> Text excerpt

▼

Page MenuHomePhabricator

Add page properties for Phonos usage data
Closed, ResolvedPublic3 Estimated Story Points

Description

As a follow-up to T324233: Create maintenance script to count/delete orphaned Phonos files, it would be more scalable to leverage the page_props table to store which Phonos files are used on a page. These properties are regenerated on every reparse, which is exactly when Phonos files are created/changed.

This still wouldn't allow us to easily find unused Phonos files, but the countOrphanFiles.php maintenance script could be dramatically faster if we go off of page properties rather than looping through the tracking category and scraping the HTML.

Acceptance criteria

  • Have Phonos store a single page property that records all Phonos files that are used on the page
  • Update the countOrphanFiles.php script to go off of page props rather than the tracking category.

QA notes

  • If you're testing on your local that already has Phonos pages, make sure to run maintenance/run refreshLinks --category='Pages that use Phonos' after pulling in the new code.
  • Changes to page props require an actual page edit, or null edit (essentially what the refreshLinks maintenance script does)
  • Your testing is probably more easily done using the newly updated countOrphanFiles.php script (T324233)
  • You can query which Phonos page props exist against the database with SELECT * FROM page_props WHERE pp_propname = 'phonos-files'

Event Timeline

Restricted Application added a subscriber: Aklapper. Β· View Herald Transcript

Have Phonos store a page property, one for each Phonos file that is used

How would this look like?

▲

> Dataset section
▼

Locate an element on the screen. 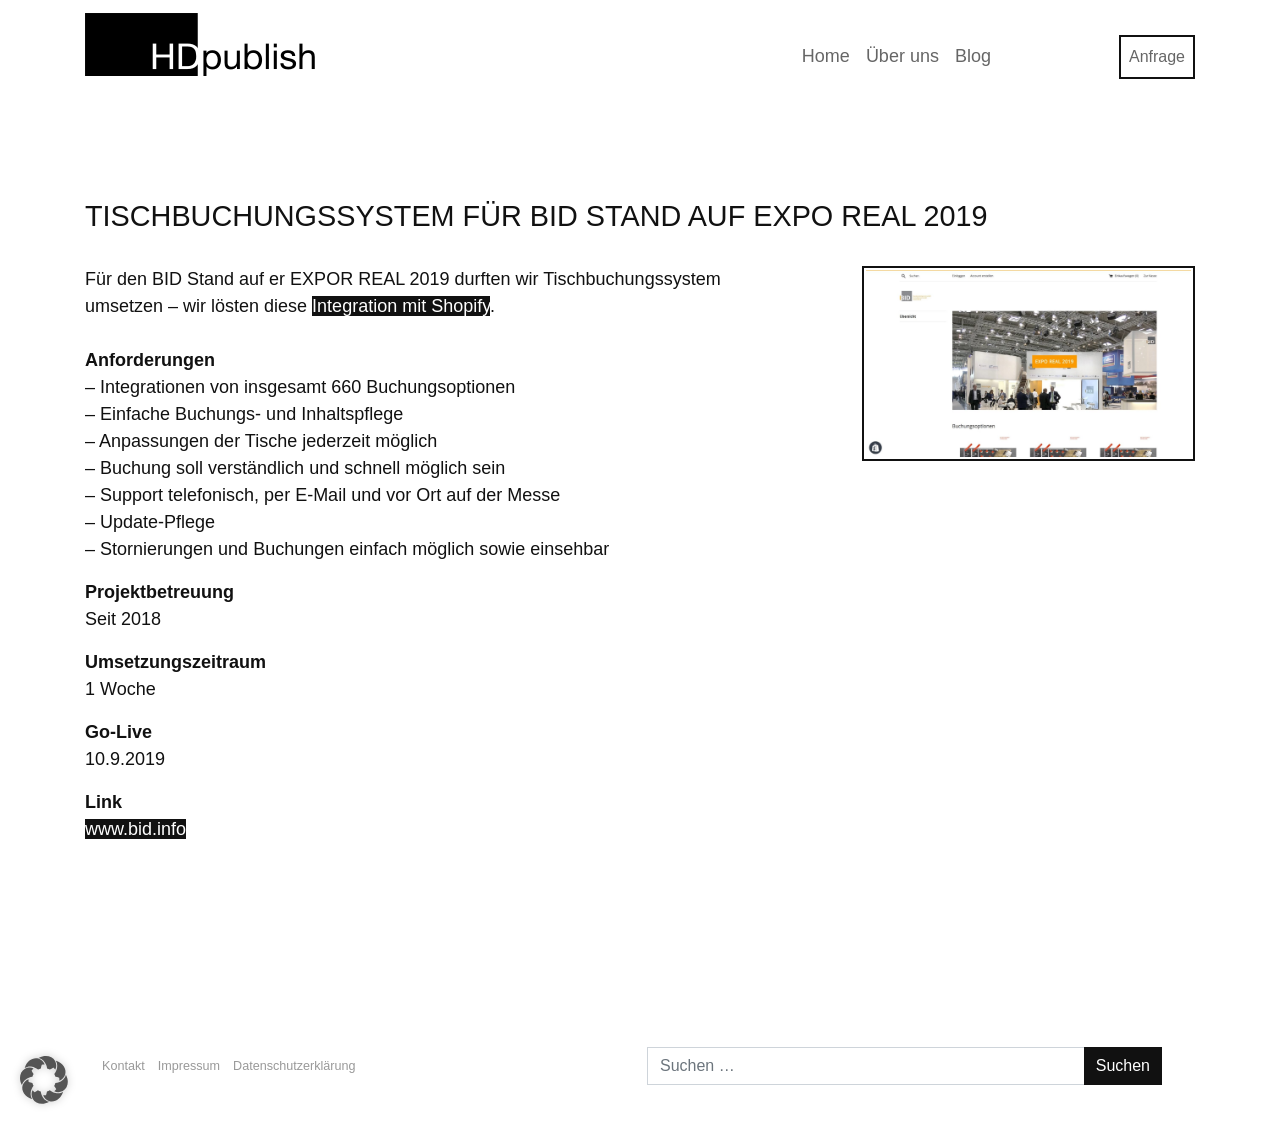 The height and width of the screenshot is (1124, 1280). [button] is located at coordinates (44, 1080).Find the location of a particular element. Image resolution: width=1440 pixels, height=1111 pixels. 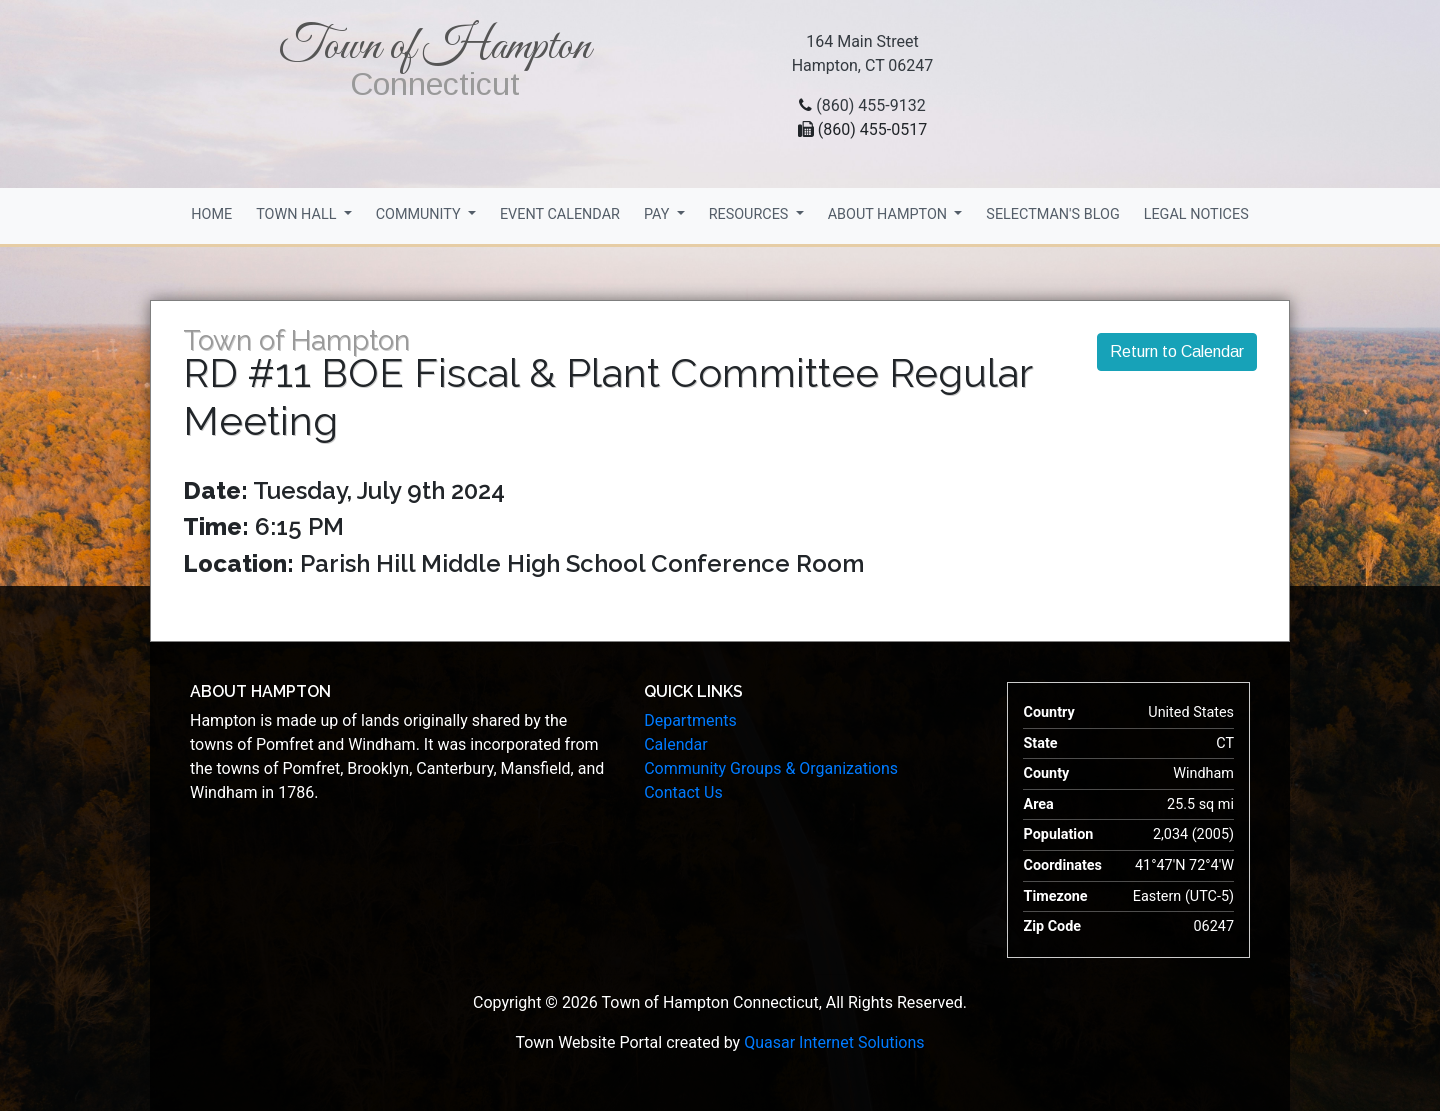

▲

> Aim
Summarize the text on Phonos page properties in two sentences.

> Response to this exercise
It proposes using the page_props table to store which Phonos files a page uses, because those properties are regenerated on every reparse, which is when Phonos files are created or changed. The acceptance criteria are for Phonos to store a single page property recording all Phonos files used on the page and for the countOrphanFiles.php script to rely on page props rather than the tracking category, which could make it dramatically faster than looping through that category and scraping the HTML.